La saison des pluies s'installe de mai à octobre, avec un pic en août et septembre où il peut tomber 200 à 300 mm par mois. Les pistes secondaires vers Koussoukoingou ou Korontière deviennent difficiles, certains gués sont infranchissables, et la Pendjari ferme officiellement. En contrepartie, le paysage est vert, les cascades de Tanougou et Kota coulent à plein débit, et octobre offre une courte fenêtre intéressante avant la saison sèche, avec moins de voyageurs.
Conseils pratiques
Nous recommandons un minimum de deux nuits sur place, trois si vous souhaitez combiner marché rotatif, randonnée entre tata et nuit chez l'habitant. Le point d'entrée logistique est Natitingou, accessible par la route depuis Cotonou en deux jours via Dassa et Djougou, ou en une journée longue. Un vol intérieur existe ponctuellement et nous l'intégrons quand le calendrier s'y prête. L'hébergement va du campement villageois sommaire à quelques hôtels corrects à Natitingou, sans catégorie luxe.
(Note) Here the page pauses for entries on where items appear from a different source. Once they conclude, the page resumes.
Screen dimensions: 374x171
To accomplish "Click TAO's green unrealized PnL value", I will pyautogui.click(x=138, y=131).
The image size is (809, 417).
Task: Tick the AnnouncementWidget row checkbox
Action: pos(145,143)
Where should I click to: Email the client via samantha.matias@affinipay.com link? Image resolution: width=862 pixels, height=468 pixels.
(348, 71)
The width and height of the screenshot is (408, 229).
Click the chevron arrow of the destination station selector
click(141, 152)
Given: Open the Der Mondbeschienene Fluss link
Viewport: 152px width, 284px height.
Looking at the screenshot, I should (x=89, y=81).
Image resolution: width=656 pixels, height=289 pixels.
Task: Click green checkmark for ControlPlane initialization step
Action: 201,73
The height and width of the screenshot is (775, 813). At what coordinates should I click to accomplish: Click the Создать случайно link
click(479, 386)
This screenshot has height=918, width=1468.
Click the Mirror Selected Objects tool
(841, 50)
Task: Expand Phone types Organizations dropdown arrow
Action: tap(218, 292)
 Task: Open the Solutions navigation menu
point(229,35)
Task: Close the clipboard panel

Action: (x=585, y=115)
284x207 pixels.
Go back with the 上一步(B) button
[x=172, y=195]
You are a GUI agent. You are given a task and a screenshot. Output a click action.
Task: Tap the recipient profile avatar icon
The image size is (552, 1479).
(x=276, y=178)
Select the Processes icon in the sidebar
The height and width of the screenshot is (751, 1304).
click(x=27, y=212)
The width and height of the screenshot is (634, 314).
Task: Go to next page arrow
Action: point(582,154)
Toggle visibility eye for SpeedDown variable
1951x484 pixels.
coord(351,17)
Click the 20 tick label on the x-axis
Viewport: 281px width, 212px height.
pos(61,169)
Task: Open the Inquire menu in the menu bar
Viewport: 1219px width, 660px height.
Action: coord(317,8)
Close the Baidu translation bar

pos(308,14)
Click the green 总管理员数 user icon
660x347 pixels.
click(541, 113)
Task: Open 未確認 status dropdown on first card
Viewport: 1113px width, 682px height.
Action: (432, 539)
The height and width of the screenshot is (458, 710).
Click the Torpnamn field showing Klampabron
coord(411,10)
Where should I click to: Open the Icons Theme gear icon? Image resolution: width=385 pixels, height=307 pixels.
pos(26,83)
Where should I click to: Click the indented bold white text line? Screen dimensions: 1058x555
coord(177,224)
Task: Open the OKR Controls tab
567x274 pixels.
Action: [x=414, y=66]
La combinaison la plus cohérente reste Atakora plus parc de la Pendjari, en consacrant cinq à sept jours à l'ensemble du nord. Pour un circuit complet du pays, nous articulons l'Atakora avec le plateau d'Abomey pour la dimension royale, les collines et centre pour la transition, et la côte et lagunes pour l'histoire de la traite et le vaudou. La région convient aux voyageurs intéressés par l'anthropologie, l'architecture vernaculaire et la marche en pays habité. Elle est moins adaptée aux familles avec très jeunes enfants ou aux voyageurs cherchant un confort hôtelier supérieur.